- [Work required]: Go through the records and filter out every line lacking the word "Location"; copy the lines that remain.
------------------------------------
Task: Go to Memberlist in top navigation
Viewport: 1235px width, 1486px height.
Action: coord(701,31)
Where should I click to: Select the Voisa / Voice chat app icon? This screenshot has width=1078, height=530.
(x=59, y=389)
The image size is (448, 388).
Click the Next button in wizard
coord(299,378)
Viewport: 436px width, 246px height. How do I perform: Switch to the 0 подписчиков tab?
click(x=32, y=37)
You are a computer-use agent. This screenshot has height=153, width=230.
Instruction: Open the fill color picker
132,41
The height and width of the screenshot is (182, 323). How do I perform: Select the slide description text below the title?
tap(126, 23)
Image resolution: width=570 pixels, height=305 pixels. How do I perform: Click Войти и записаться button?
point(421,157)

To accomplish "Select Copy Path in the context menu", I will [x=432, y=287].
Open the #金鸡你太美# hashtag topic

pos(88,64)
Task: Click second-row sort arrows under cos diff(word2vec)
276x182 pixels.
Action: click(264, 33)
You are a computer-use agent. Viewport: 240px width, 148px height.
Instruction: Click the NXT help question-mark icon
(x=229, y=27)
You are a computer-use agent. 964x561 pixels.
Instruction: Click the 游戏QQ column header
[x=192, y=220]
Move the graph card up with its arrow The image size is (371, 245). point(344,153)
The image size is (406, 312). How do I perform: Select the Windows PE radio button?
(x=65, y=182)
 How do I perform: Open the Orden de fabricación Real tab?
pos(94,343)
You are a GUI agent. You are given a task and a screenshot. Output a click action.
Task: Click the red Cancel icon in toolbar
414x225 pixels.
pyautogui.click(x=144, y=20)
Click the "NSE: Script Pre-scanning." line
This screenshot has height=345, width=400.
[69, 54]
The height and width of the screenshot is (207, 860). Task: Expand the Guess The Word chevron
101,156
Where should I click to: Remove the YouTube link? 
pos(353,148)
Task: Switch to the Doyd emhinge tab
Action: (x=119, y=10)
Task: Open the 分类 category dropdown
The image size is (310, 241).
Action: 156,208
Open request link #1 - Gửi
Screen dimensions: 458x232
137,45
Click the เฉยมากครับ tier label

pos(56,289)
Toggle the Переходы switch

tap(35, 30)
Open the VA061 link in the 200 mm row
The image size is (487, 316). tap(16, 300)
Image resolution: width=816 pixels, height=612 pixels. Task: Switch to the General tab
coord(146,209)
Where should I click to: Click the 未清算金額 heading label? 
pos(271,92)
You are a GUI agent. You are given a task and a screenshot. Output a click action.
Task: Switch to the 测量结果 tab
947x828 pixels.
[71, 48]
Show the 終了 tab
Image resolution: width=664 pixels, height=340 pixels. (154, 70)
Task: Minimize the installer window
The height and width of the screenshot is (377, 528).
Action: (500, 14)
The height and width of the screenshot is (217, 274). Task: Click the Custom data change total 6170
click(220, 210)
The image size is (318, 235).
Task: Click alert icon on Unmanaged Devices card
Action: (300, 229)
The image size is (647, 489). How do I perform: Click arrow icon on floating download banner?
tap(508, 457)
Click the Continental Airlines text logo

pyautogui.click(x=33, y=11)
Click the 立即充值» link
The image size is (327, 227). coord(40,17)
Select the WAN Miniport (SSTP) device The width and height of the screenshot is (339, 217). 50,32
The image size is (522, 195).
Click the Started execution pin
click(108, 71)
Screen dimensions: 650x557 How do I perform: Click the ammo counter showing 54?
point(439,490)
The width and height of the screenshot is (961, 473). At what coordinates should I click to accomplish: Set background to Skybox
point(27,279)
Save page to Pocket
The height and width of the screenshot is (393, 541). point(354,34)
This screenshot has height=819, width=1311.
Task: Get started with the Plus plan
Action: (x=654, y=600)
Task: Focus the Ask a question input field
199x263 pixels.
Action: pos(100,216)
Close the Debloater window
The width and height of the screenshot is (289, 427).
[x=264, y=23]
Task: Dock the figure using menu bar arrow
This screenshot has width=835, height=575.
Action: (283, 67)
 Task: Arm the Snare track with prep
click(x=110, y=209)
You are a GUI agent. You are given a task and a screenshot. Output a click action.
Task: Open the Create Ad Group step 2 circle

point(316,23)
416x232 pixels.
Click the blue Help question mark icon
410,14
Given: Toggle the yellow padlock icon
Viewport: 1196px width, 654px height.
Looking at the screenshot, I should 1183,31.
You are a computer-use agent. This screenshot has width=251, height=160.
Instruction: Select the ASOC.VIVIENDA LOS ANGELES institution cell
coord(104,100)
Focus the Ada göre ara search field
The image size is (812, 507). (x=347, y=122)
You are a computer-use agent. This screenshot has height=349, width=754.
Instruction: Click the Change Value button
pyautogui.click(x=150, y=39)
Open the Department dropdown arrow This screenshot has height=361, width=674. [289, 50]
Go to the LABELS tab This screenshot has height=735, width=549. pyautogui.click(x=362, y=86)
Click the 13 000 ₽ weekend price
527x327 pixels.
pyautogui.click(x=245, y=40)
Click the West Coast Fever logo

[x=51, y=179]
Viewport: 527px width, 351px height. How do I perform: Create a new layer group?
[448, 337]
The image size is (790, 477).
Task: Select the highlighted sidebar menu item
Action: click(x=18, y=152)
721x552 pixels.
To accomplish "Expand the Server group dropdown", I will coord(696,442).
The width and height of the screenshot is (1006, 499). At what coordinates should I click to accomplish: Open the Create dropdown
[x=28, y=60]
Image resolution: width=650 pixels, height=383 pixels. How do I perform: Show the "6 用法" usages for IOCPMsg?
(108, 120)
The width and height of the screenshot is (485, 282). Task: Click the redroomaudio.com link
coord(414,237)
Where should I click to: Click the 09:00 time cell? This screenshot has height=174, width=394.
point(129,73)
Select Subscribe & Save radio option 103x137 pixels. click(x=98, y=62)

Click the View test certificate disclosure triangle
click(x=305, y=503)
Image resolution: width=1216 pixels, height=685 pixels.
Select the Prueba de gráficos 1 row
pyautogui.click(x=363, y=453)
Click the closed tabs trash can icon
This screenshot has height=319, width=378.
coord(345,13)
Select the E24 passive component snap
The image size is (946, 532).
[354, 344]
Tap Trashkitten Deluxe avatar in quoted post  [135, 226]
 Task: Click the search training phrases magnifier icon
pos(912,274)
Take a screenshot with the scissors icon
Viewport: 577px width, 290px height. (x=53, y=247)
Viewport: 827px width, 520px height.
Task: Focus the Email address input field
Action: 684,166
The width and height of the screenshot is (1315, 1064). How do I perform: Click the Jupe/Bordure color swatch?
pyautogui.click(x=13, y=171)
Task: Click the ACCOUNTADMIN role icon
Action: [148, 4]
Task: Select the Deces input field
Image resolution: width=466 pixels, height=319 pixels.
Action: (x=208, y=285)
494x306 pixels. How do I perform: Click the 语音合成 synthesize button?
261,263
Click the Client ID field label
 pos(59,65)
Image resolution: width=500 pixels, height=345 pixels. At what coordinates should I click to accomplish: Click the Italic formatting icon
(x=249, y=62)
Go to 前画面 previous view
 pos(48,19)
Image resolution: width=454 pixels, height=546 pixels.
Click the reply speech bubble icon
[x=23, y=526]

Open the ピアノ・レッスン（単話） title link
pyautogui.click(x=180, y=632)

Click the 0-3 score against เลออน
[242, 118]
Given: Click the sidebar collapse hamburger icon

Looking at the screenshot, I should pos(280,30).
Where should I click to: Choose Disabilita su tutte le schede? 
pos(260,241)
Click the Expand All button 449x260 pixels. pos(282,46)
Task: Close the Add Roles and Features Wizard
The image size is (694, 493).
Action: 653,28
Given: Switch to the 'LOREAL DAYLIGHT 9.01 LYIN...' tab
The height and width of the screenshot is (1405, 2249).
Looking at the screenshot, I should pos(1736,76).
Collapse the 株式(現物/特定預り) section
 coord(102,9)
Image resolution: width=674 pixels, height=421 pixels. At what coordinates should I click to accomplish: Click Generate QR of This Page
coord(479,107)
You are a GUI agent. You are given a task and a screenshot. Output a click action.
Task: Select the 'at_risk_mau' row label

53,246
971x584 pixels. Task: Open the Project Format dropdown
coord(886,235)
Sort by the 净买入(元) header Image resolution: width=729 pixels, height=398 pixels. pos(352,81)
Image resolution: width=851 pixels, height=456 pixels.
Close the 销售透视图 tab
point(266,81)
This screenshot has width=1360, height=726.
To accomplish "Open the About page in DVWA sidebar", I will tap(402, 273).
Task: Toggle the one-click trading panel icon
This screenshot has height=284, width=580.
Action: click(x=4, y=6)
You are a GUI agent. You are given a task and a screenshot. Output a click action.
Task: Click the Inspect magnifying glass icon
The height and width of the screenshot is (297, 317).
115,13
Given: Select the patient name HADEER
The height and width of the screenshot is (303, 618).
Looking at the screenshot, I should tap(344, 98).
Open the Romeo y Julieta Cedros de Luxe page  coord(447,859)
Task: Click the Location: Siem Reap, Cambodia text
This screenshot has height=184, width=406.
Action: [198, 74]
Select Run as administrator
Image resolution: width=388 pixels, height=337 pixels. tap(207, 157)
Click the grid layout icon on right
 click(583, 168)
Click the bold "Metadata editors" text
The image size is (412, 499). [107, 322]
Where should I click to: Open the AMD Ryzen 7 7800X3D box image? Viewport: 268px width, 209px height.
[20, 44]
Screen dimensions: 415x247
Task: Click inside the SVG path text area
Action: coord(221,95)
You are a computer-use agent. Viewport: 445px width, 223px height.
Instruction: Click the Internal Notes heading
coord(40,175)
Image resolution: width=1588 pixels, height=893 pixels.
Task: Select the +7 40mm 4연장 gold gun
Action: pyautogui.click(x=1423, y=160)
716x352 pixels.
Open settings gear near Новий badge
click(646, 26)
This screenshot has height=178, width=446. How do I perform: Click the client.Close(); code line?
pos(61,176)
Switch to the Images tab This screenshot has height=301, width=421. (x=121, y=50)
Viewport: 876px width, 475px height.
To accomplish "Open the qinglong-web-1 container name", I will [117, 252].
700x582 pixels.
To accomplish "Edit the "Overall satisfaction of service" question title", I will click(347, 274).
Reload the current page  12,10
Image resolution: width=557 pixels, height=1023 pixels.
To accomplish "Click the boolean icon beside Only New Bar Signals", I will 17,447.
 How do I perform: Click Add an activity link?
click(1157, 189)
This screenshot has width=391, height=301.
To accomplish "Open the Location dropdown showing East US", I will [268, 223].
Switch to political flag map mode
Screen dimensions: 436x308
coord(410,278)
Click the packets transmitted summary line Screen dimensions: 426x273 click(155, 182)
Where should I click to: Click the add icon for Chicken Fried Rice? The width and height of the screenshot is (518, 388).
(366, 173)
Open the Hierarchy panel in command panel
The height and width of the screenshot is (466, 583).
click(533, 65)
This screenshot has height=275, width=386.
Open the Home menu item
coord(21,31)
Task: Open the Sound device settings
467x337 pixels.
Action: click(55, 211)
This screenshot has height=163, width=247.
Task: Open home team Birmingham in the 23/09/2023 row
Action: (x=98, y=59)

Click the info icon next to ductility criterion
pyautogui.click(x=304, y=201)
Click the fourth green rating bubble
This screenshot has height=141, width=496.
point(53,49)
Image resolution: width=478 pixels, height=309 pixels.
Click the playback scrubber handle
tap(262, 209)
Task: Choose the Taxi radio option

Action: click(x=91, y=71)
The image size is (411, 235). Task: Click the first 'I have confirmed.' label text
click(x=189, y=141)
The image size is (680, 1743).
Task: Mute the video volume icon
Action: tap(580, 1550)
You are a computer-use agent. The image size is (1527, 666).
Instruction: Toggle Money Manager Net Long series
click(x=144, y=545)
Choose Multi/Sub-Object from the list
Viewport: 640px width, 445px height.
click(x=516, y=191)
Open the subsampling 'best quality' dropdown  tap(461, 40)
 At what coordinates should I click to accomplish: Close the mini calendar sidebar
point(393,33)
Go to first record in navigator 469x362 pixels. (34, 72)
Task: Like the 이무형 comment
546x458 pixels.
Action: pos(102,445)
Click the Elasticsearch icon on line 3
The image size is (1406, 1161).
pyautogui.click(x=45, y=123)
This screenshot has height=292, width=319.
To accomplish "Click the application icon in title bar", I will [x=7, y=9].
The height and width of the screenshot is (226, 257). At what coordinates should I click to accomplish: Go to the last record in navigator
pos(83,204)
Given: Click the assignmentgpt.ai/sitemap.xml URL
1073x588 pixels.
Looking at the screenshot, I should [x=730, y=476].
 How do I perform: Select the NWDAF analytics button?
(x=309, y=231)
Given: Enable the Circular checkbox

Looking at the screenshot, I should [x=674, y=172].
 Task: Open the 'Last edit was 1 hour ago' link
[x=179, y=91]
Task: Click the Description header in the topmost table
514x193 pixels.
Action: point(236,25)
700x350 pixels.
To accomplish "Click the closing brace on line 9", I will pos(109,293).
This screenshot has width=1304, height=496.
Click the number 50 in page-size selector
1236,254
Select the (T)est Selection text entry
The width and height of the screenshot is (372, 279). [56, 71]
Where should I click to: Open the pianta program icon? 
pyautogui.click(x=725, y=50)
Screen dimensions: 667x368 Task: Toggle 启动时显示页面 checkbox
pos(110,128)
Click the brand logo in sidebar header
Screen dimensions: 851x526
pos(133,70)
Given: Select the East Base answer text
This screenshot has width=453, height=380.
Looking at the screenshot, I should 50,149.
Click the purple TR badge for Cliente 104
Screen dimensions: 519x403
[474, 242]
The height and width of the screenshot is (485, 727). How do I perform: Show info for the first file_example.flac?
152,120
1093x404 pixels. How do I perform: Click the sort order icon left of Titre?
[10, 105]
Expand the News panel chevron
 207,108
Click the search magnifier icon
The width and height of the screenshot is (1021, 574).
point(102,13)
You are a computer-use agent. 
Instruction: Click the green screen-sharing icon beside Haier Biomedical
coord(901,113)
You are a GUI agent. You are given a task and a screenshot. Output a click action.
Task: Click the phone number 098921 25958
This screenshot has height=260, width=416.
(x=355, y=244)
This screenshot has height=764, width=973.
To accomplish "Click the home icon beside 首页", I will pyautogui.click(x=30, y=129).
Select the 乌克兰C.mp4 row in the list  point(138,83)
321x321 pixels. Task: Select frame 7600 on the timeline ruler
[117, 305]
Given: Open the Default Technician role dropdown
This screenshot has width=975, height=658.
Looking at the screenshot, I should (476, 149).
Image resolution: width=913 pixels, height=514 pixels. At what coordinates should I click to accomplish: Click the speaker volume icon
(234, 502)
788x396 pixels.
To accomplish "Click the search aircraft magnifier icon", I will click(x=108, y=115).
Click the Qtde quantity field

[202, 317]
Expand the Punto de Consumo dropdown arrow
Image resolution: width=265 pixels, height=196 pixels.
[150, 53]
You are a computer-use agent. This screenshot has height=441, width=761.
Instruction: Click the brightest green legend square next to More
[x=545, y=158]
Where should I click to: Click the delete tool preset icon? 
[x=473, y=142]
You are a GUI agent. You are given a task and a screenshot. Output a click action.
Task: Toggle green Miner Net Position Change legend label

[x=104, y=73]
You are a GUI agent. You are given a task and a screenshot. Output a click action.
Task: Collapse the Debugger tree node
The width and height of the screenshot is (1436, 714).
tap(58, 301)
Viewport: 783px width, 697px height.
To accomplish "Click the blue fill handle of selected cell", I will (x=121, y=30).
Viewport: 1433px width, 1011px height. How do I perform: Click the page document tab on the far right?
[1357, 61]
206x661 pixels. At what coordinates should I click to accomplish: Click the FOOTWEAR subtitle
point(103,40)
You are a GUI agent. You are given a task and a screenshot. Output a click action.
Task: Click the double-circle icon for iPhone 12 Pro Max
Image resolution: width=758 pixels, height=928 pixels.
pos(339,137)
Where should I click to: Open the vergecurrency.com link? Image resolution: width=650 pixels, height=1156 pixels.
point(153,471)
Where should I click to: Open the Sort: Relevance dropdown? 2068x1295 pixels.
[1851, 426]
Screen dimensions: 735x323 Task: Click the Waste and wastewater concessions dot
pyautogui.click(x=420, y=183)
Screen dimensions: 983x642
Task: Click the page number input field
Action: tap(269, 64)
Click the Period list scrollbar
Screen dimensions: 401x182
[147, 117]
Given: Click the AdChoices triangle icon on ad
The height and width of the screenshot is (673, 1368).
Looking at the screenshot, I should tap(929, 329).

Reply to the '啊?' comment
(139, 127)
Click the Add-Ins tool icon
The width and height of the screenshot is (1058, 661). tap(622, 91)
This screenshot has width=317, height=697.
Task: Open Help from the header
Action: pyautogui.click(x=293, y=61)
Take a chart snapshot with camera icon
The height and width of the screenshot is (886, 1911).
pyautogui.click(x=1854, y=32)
------------------------------------
- [Task solution]:
Task: Click the Location: Siem Reap, Cambodia text
To accomplish "Open the Location dropdown showing East US", I will [268, 223].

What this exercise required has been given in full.